SAMA releases 14B instruction-guided video editing with sparse anchor frames
SAMA is a new 14B open model for instruction-guided video editing that separates semantic anchoring from motion alignment and claims state-of-the-art open results. Track it if you need edits that change objects or style without wrecking motion.

TL;DR
- SAMA is a new 14B open model for instruction-guided video editing, and the release thread says it targets the usual hard tradeoff: changing content without breaking motion.
- According to the paper post, the model splits editing into semantic anchoring and motion alignment instead of treating both as one problem.
- The launch thread says SAMA is Apache 2.0 licensed and claims state-of-the-art performance among open-source video editing models.
What shipped
SAMA is pitched as a general video editor for object replacement, addition, removal, and style transfer. The core idea is sparse anchor frames: the model predicts semantic tokens and video latents at key frames, then uses a separate motion-focused module to carry those edits through time without the usual flicker or drift.
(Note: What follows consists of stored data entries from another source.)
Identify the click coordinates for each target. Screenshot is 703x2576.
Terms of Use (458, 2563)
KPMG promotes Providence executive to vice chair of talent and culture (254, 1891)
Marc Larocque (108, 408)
How the workflow is different
The paper describes a two-stage training setup. First, SAMA learns motion from raw video with restoration-style pretext tasks including cube inpainting, speed perturbation, and tube shuffling. Then it is fine-tuned on paired editing data for instruction following. That separation is the creative hook: it is designed for prompts that swap subjects or restyle scenes while keeping camera movement and scene dynamics intact, which is also what the supporting writeup highlights in its demo overview.